Action item | Whenever a picture appears, omit it, and set down everything else in the records exactly.
§
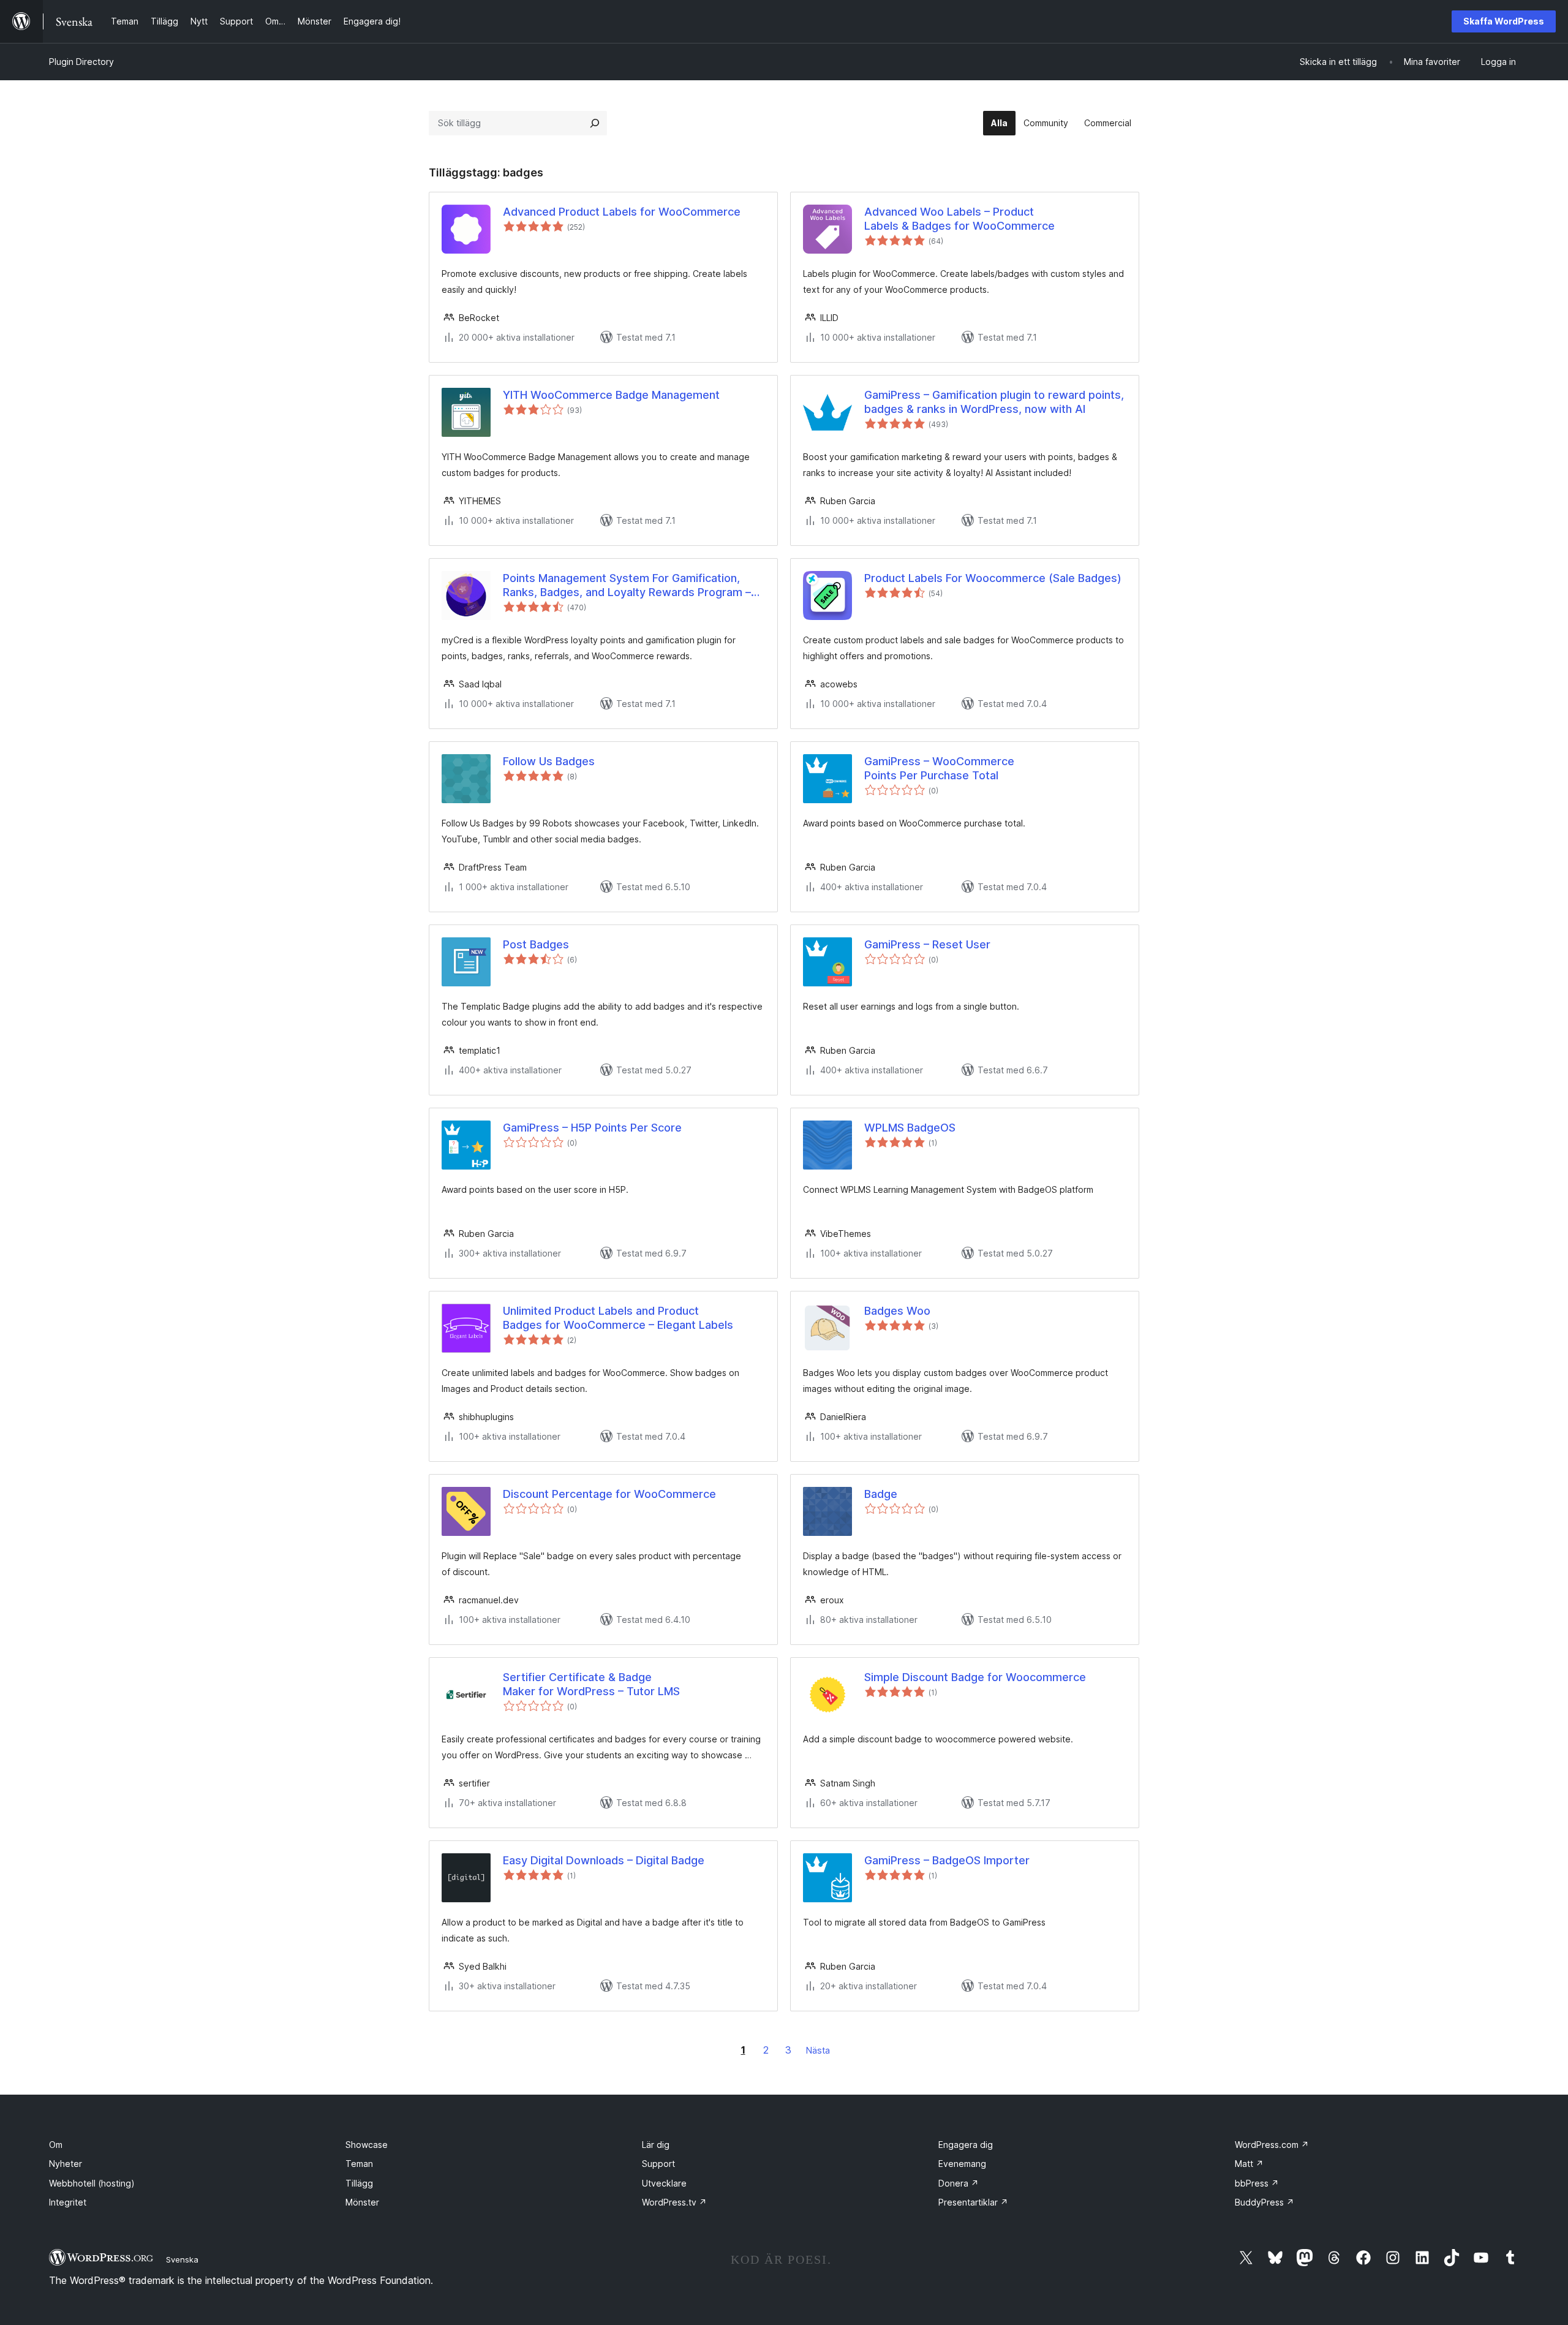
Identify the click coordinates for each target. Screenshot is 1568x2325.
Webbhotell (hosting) (92, 2183)
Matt (1249, 2163)
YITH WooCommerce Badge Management (611, 394)
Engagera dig (965, 2144)
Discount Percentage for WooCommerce (609, 1494)
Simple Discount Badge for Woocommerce (975, 1677)
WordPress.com (1272, 2144)
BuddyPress (1264, 2202)
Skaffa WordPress (1503, 21)
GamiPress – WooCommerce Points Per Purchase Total (939, 768)
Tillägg (359, 2183)
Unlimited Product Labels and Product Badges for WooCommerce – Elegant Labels (618, 1317)
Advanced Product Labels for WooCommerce (622, 211)
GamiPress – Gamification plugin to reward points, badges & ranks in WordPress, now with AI (994, 401)
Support (658, 2163)
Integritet (67, 2202)
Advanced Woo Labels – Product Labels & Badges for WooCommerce (959, 218)
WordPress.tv (674, 2202)
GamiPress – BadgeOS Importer (947, 1860)
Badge (880, 1494)
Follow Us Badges (549, 761)
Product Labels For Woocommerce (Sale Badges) (992, 578)
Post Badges (536, 944)
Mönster (362, 2202)
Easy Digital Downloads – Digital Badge (603, 1860)
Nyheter (65, 2163)
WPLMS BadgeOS (910, 1127)
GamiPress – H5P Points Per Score (592, 1127)
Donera (958, 2183)
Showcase (366, 2144)
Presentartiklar (973, 2202)
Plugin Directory (81, 61)
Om (55, 2144)
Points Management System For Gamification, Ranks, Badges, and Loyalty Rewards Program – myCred (627, 586)
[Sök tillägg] (594, 123)
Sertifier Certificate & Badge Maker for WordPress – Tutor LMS (591, 1684)
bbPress (1257, 2183)
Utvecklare (664, 2183)
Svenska (182, 2259)
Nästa (818, 2050)
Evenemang (962, 2163)
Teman (359, 2163)
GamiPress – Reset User (927, 944)
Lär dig (655, 2144)
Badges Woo (897, 1310)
§
Task result |
Identify the click coordinates for each target. Screenshot is 1568x2325.
Webbhotell (hosting) (92, 2183)
Matt (1249, 2163)
YITH WooCommerce Badge Management (611, 394)
Engagera dig (965, 2144)
Discount Percentage for WooCommerce (609, 1494)
Simple Discount Badge for Woocommerce (975, 1677)
WordPress.com (1272, 2144)
BuddyPress (1264, 2202)
Skaffa WordPress (1503, 21)
GamiPress – WooCommerce Points Per Purchase Total (939, 768)
Tillägg (359, 2183)
Unlimited Product Labels and Product Badges for WooCommerce – Elegant Labels (618, 1317)
Advanced Product Labels for WooCommerce (622, 211)
GamiPress – Gamification plugin to reward points, badges & ranks in WordPress, now with AI (994, 401)
Support (658, 2163)
Integritet (67, 2202)
Advanced Woo Labels – Product Labels & Badges for WooCommerce (959, 218)
WordPress.tv (674, 2202)
GamiPress – BadgeOS Importer (947, 1860)
Badge (880, 1494)
Follow Us Badges (549, 761)
Product Labels For Woocommerce (Sale Badges) (992, 578)
Post Badges (536, 944)
Mönster (362, 2202)
Easy Digital Downloads – Digital Badge (603, 1860)
Nyheter (65, 2163)
WPLMS BadgeOS (910, 1127)
GamiPress – H5P Points Per Score (592, 1127)
Donera (958, 2183)
Showcase (366, 2144)
Presentartiklar (973, 2202)
Plugin Directory (81, 61)
Om (55, 2144)
Points Management System For Gamification, Ranks, Badges, and Loyalty Rewards Program – myCred (627, 586)
[Sök tillägg] (594, 123)
Sertifier Certificate & Badge Maker for WordPress – Tutor LMS (591, 1684)
bbPress (1257, 2183)
Utvecklare (664, 2183)
Svenska (182, 2259)
Nästa (818, 2050)
Evenemang (962, 2163)
Teman (359, 2163)
GamiPress – Reset User (927, 944)
Lär dig (655, 2144)
Badges Woo (897, 1310)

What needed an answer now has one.